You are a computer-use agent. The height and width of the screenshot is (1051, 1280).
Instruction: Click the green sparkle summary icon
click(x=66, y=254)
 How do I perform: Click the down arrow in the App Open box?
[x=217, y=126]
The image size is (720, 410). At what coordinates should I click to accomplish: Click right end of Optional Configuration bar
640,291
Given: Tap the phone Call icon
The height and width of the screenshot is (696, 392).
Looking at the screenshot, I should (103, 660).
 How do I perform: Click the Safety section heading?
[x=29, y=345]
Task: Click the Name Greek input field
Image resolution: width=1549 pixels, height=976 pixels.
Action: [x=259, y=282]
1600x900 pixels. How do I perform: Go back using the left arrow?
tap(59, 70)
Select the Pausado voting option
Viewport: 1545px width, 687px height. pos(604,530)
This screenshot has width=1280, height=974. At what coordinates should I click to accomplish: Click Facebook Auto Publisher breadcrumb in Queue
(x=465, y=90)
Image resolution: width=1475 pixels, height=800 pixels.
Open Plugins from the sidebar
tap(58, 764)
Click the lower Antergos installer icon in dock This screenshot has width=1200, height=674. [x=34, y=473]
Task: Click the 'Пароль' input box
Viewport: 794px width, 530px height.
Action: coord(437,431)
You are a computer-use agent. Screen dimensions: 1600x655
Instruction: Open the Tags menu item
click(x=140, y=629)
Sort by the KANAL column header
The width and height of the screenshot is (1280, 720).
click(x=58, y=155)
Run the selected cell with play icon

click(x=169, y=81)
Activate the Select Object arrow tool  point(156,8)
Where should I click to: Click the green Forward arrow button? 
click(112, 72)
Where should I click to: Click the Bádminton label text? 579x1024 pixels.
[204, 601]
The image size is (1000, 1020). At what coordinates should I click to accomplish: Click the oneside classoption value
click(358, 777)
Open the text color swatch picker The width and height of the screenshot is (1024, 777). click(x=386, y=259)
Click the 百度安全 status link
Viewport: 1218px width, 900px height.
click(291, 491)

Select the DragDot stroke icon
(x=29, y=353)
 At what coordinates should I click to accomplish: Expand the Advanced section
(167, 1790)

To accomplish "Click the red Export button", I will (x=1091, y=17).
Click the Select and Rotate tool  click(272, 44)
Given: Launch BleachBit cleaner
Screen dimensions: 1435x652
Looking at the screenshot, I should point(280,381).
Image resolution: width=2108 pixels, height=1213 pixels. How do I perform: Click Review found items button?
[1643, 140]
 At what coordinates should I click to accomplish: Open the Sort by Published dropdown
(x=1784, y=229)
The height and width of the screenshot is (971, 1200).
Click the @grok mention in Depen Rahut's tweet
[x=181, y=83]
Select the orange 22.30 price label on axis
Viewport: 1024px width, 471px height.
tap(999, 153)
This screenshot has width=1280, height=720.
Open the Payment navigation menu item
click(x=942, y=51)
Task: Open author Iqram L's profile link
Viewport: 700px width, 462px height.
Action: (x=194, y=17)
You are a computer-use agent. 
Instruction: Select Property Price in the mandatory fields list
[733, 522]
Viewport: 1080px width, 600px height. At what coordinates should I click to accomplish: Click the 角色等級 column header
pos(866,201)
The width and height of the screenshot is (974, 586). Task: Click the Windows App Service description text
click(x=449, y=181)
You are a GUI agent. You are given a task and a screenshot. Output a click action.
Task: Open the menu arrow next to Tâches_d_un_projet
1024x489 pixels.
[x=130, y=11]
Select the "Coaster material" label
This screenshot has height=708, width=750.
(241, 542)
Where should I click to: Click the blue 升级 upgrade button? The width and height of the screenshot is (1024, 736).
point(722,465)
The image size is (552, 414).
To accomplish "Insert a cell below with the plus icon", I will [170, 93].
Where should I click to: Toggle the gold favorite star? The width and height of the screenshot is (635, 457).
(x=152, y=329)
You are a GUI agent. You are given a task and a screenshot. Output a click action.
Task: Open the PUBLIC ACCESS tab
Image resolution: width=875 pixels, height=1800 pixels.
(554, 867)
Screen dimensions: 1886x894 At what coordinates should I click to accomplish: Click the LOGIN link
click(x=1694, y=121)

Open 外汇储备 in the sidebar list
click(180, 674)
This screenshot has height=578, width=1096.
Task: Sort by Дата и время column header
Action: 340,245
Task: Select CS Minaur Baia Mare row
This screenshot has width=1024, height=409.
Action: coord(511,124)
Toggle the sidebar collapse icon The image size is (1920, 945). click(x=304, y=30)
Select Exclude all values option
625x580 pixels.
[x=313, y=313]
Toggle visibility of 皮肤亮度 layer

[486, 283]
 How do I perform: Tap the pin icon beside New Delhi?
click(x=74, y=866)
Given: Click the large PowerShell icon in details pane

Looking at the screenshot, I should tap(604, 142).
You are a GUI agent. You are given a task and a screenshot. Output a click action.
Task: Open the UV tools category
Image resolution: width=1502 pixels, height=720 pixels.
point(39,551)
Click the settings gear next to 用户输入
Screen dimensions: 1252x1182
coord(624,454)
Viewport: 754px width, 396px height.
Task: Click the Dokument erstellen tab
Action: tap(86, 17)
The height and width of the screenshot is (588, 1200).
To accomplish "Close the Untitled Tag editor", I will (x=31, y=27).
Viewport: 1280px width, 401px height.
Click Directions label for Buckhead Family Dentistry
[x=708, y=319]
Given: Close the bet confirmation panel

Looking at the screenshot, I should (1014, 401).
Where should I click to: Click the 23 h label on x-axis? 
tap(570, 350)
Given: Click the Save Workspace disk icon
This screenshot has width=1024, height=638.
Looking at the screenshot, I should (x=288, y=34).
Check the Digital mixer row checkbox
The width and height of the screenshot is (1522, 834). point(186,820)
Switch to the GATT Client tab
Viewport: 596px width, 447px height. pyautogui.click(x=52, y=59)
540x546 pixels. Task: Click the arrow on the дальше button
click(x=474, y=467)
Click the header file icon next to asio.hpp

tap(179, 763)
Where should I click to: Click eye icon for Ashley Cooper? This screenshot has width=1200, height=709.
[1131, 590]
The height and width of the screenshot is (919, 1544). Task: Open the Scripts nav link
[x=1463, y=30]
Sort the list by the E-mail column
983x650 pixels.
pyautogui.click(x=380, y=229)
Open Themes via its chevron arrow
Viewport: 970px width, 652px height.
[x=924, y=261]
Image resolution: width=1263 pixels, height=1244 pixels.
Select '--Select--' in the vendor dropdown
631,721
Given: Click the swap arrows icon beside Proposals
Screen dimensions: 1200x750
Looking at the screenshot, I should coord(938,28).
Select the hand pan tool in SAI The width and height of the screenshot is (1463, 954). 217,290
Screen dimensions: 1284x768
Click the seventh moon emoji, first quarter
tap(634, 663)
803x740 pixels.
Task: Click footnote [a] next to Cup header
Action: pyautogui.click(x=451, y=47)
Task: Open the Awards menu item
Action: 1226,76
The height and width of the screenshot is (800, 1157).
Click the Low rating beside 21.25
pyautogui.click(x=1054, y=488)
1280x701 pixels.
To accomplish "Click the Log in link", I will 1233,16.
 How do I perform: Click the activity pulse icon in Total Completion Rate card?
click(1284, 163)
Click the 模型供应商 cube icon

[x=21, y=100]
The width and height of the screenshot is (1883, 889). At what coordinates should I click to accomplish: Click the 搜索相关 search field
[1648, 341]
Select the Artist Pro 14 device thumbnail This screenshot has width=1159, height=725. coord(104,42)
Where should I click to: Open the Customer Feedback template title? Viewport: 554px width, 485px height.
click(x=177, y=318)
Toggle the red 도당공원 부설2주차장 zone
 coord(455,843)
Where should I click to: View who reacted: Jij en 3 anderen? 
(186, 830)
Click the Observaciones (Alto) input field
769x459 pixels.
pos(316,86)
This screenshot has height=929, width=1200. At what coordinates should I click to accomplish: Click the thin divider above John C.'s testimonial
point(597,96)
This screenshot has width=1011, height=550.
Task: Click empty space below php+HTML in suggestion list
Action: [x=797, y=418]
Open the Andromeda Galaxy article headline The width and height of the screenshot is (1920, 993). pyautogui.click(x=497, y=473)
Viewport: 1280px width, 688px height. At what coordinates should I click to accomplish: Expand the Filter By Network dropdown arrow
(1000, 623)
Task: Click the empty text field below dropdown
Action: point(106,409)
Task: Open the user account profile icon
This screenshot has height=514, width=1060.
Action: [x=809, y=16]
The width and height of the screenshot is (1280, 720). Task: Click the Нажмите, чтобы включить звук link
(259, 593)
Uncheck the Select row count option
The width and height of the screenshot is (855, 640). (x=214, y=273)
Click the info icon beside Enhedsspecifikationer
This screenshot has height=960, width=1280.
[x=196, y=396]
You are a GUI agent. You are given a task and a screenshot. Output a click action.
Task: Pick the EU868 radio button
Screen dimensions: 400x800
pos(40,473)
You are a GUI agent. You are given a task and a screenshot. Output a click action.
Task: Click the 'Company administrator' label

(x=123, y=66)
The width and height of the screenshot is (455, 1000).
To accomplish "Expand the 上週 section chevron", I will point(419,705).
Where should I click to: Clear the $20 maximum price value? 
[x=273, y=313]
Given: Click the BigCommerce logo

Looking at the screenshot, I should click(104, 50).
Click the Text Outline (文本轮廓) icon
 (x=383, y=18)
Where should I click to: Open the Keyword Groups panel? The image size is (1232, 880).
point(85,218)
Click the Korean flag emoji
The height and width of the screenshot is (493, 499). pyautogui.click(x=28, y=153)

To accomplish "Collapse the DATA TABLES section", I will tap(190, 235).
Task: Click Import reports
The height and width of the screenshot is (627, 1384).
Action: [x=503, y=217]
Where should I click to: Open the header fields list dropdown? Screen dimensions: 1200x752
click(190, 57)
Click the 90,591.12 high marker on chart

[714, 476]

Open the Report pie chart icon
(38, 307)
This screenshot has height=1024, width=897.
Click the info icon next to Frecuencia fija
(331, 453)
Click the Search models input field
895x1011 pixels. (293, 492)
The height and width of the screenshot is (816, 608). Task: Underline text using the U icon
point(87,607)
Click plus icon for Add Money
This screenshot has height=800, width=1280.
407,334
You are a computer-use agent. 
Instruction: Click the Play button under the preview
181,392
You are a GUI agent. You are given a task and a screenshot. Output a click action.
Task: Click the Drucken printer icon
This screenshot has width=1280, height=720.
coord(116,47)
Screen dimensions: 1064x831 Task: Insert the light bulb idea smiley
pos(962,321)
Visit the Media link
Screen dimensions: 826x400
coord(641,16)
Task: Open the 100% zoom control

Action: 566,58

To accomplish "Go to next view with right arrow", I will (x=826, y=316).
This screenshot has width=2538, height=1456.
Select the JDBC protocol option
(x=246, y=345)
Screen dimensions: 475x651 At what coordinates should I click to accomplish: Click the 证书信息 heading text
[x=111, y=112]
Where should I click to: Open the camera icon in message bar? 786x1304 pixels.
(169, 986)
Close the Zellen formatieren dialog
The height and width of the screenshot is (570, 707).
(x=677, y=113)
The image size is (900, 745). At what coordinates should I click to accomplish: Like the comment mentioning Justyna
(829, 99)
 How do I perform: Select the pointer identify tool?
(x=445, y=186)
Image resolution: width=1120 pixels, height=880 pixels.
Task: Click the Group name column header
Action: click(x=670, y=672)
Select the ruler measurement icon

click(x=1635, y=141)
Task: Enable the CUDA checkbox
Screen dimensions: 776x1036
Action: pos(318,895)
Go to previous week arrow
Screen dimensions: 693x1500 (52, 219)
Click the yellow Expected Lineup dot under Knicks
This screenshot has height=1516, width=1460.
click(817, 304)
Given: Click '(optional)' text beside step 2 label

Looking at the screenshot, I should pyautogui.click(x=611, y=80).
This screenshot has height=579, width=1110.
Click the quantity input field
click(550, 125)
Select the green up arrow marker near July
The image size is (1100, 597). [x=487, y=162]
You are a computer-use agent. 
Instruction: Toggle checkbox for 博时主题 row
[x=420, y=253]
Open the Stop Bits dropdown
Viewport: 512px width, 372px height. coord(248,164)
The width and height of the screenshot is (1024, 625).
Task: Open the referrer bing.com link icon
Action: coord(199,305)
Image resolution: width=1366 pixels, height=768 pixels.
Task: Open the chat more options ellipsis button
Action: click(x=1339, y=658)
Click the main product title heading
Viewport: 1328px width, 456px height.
- - - - - - -
[WHAT IS NEEDED] Copy out all lines of the listing above that include "plus".

[RESPONSE]
To accomplish "Insert a cell below with the plus icon", I will [170, 93].
Click plus icon for Add Money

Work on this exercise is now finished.